Abstract The reaction of triethylborane adduct of N -heterocyclic carbene, NHC · BEt 3 , (NHC = I i Pr = 1,3-diisopropylimidazol-2-ylidene (I i Pr · BEt 3 ; 1a ), NHC = IMes = 1,3-dimesitylimidazol-2-ylidene (IMes · BEt 3 ; 1b )), which was prepared by the reaction of the corresponding imidazolium salt with one equivalent of LiBEt 3 H, with amidinato(pyridine) complex, [M(η 3 -allyl){η 2 -(NPh) 2 CH}(CO) 2 (NC 5 H 5 )] (M = Mo; 2-Mo M = W; 2-W ), was investigated.

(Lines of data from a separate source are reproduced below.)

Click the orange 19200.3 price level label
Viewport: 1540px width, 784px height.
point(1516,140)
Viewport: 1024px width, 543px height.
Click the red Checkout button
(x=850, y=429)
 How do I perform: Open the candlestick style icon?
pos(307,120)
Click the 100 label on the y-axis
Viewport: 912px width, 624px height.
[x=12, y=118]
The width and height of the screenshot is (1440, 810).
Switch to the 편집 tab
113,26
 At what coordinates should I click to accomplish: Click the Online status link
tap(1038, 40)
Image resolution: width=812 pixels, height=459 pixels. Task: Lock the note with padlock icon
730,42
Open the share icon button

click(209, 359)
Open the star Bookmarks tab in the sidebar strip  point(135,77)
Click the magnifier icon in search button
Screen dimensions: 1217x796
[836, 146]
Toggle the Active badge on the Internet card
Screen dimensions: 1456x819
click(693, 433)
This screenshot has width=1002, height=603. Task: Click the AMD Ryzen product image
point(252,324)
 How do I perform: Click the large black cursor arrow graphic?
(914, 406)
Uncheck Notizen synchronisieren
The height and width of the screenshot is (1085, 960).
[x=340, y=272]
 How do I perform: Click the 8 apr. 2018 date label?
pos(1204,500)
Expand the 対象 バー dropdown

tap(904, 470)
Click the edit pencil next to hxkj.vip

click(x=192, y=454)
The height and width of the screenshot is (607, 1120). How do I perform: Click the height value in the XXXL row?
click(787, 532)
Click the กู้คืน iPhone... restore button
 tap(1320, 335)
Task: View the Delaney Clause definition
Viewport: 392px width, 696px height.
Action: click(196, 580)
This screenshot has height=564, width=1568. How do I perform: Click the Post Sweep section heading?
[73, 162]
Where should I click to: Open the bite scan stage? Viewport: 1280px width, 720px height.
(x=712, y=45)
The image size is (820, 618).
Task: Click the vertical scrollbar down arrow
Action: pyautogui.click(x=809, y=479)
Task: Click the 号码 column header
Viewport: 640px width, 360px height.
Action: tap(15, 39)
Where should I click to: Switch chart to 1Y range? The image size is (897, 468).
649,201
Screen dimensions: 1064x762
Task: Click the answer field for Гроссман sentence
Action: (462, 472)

The reaction of compound 1 with complex 2 under toluene-reflux conditions resulted in the formation of carbene complex [M(η 3 -allyl){η 2 -(NPh) 2 CH}(CO) 2 (NHC)] (M = Mo, NHC = I i Pr; 3a-Mo , M = Mo, NHC = IMes; 3b-Mo , M = W, NHC = I i Pr; 3a-W , M = W, NHC = IMes; 3b-W ). These complexes were characterized spectroscopically as well as by X-ray analyses. Complex 3a-Mo was formed in various solvents such as 1,2-dimethoxyethane (DME), 1,2-dichloroethane, and acetonitrile under refluxing conditions for 3 h. In toluene, 3a-Mo was obtained in a good yield by heating at 70 °C for only 20 min. Employment of NHC · BEt 3 ( 1 ) was found to afford convenient route for the introduction of the carbene ligand to the transition metal complexes.